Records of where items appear
------------------------------------------------------------------------

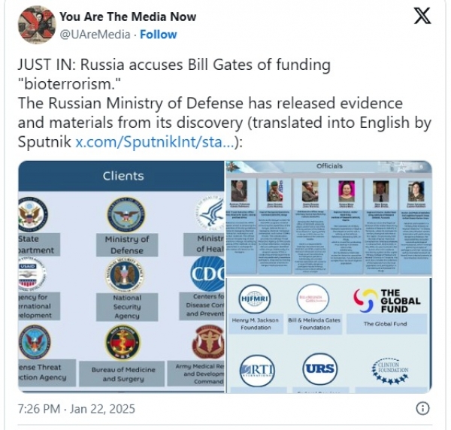This screenshot has width=451, height=430.
Task: Open the 7:26 PM Jan 22, 2025 timestamp
Action: 77,409
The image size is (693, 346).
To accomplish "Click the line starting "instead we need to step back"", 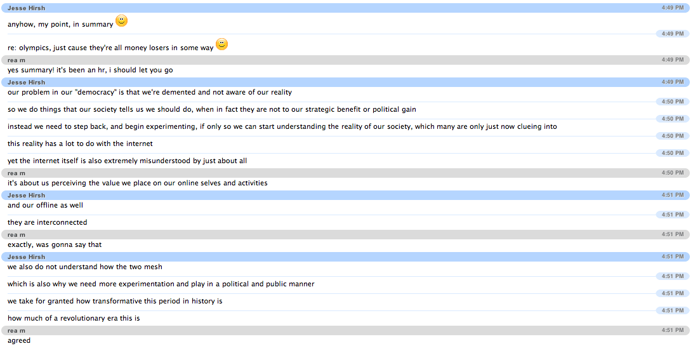I will [282, 126].
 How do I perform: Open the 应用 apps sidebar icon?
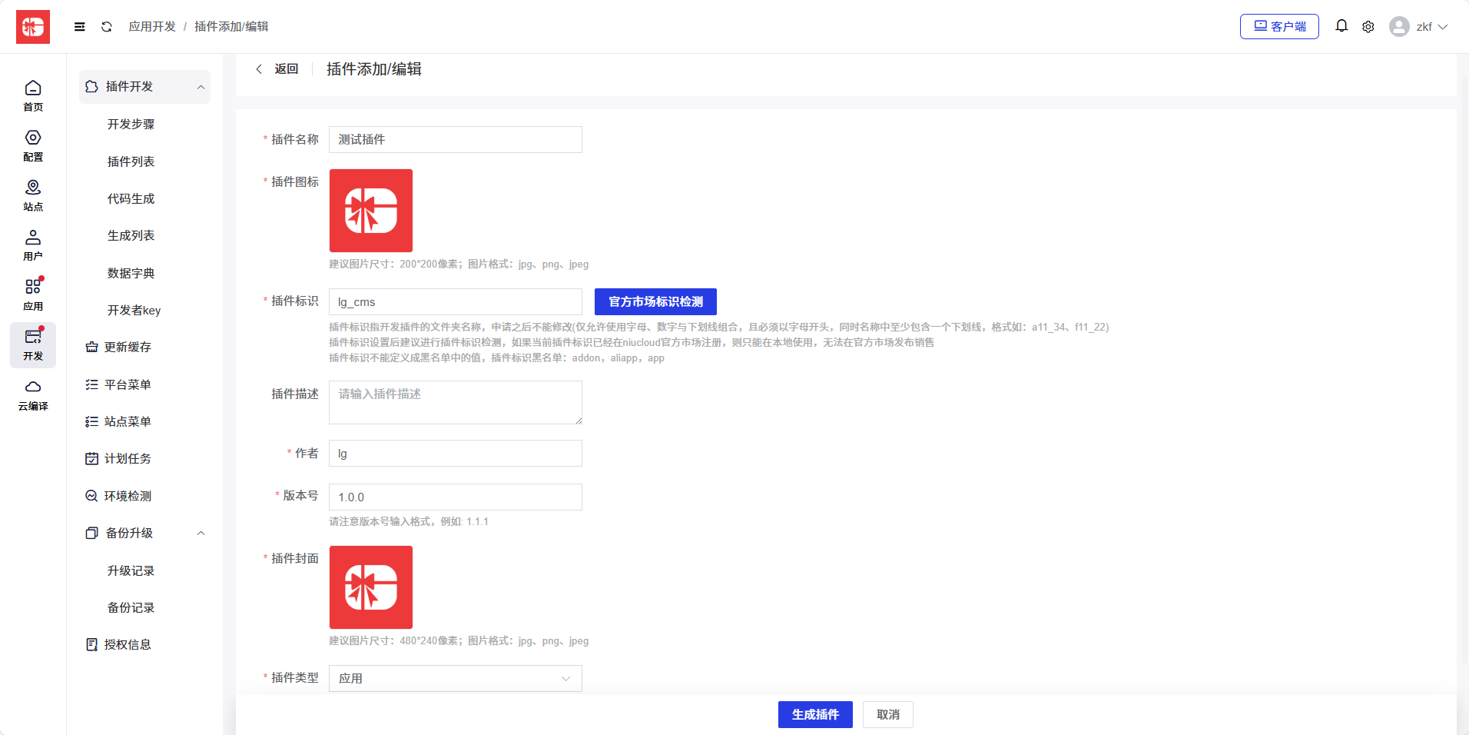tap(33, 294)
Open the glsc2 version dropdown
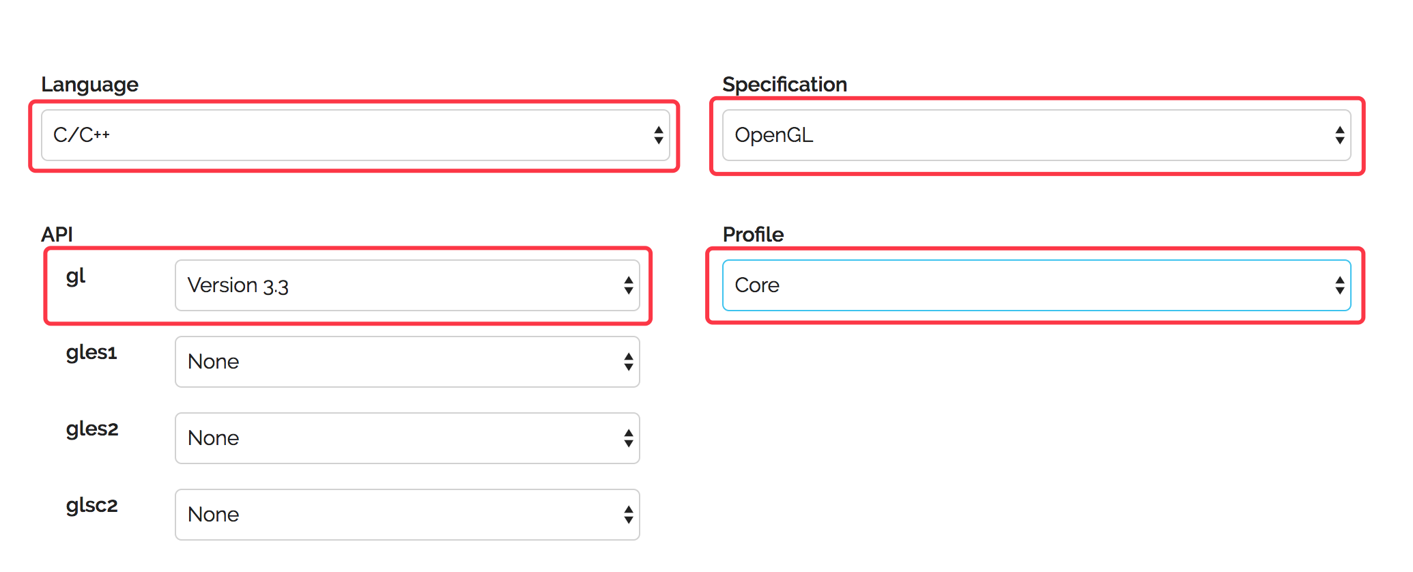The height and width of the screenshot is (572, 1413). click(407, 515)
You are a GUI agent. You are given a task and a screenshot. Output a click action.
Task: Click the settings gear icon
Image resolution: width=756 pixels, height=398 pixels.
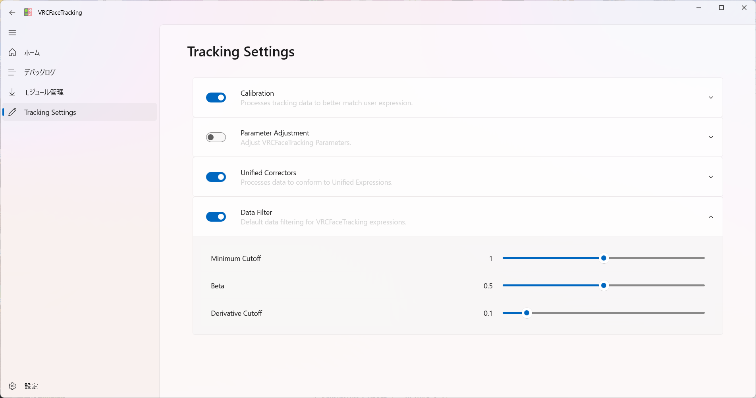click(12, 386)
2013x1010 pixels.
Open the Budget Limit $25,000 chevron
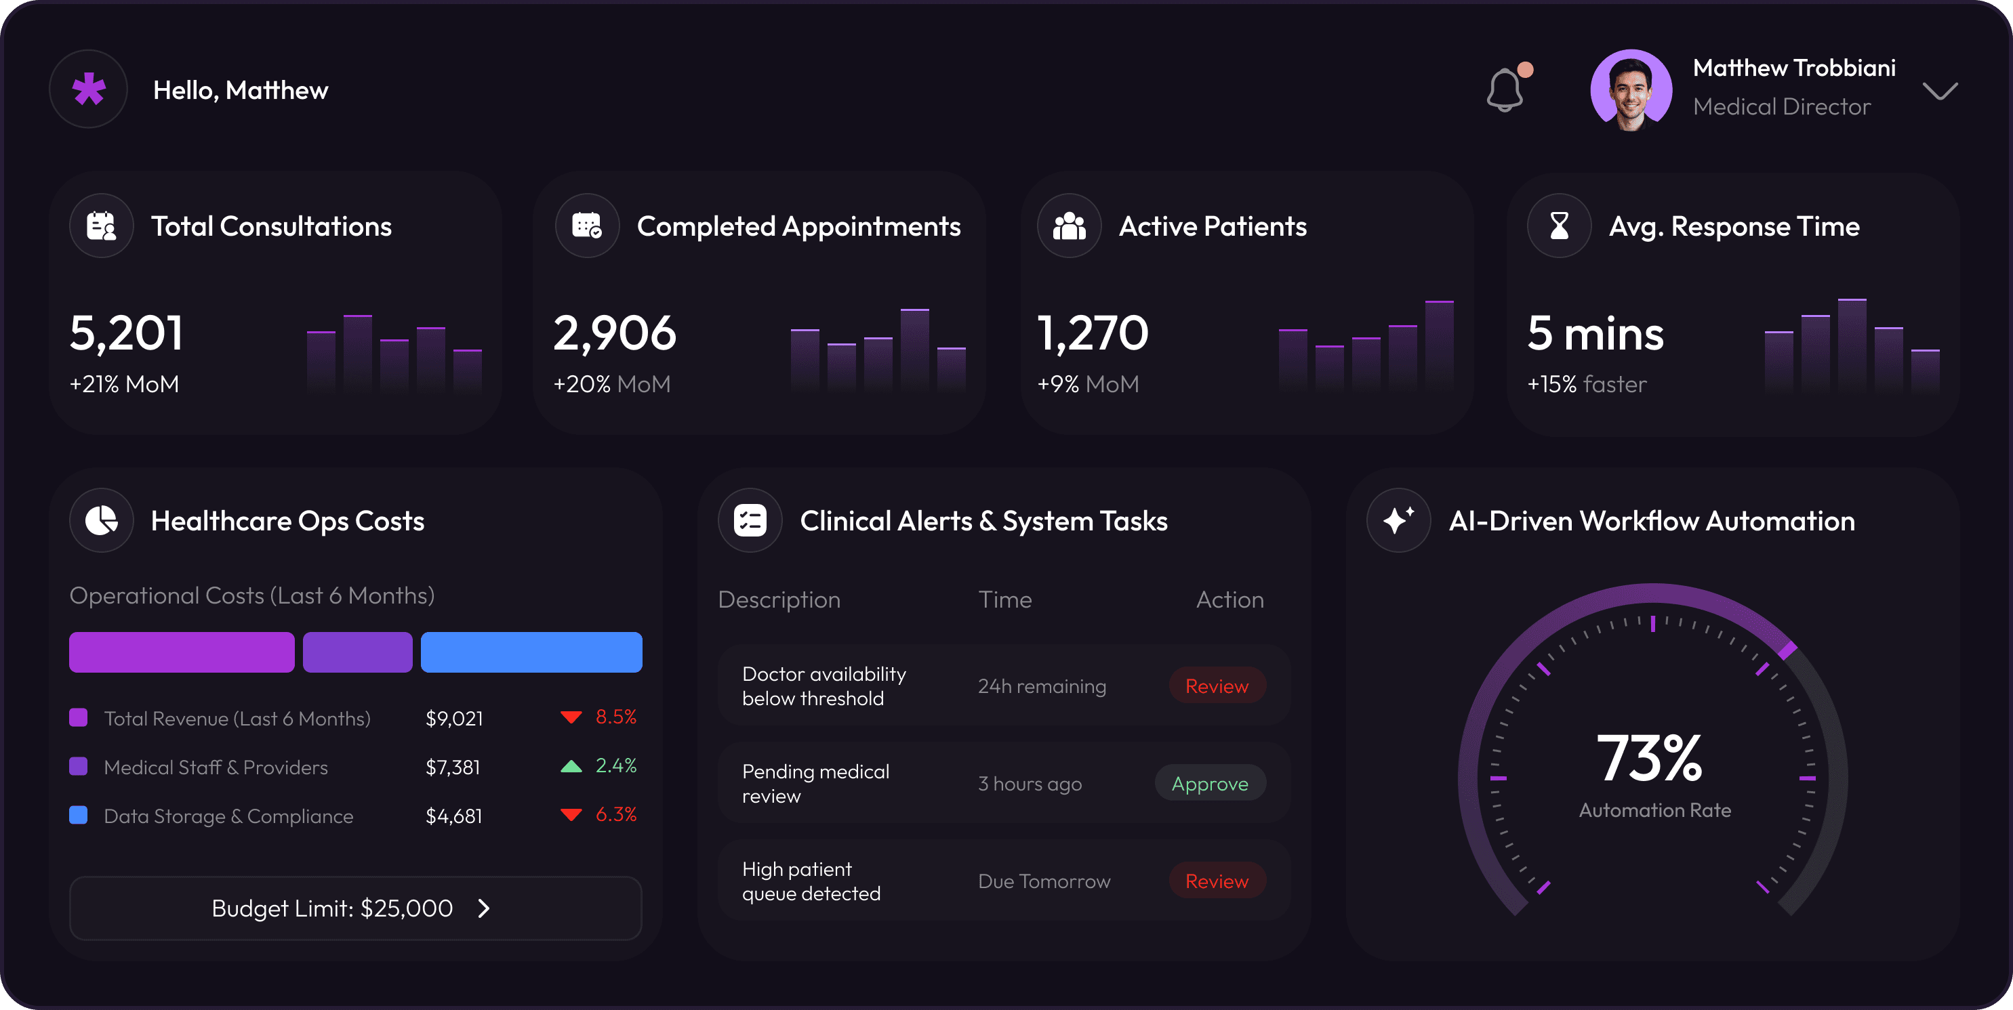click(x=484, y=908)
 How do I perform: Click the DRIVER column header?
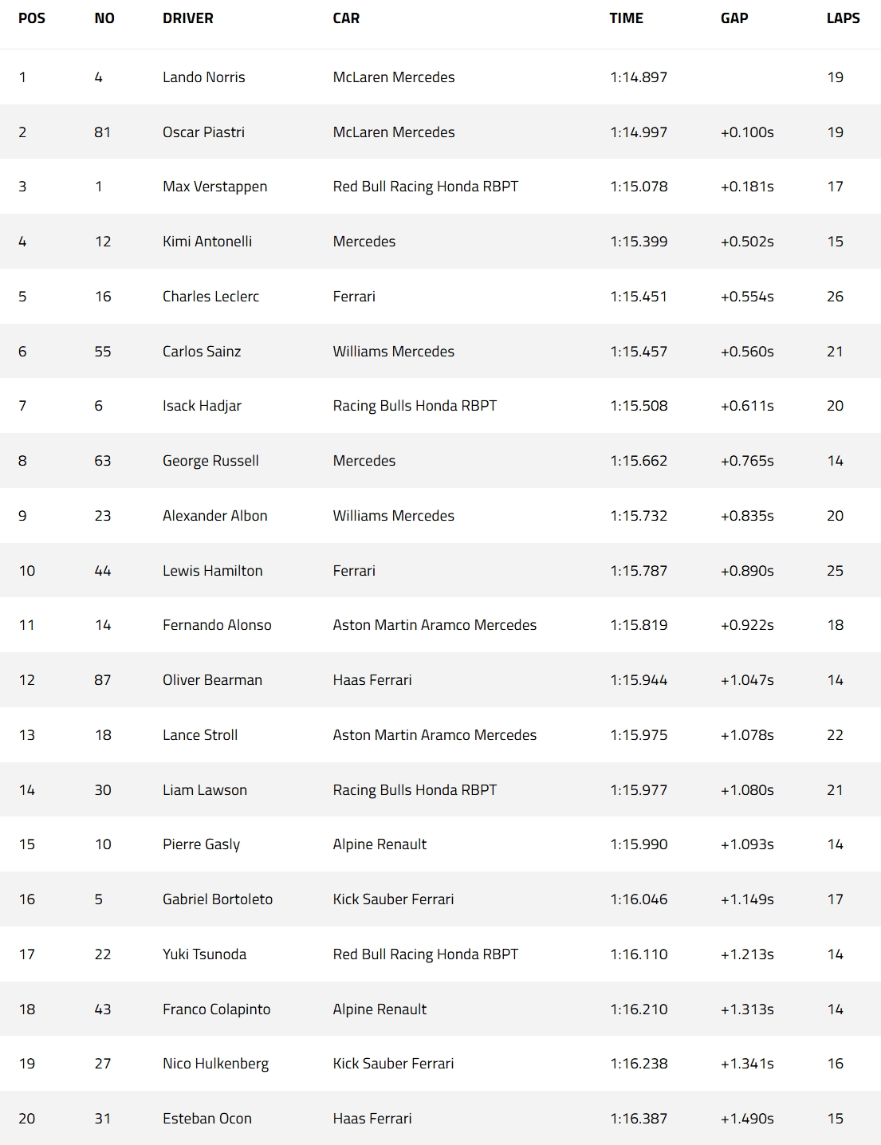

------------------------------------------------------------------------

Repeat the lines of the records verbatim, from the line containing "How do I perform: Open" through the line containing "The height and", with both of those lines included. Omit the pictures from your reply.

 How do I perform: Open the 应用 apps sidebar icon?
tap(33, 294)
Open the glsc2 version dropdown
The height and width of the screenshot is (572, 1413). click(407, 515)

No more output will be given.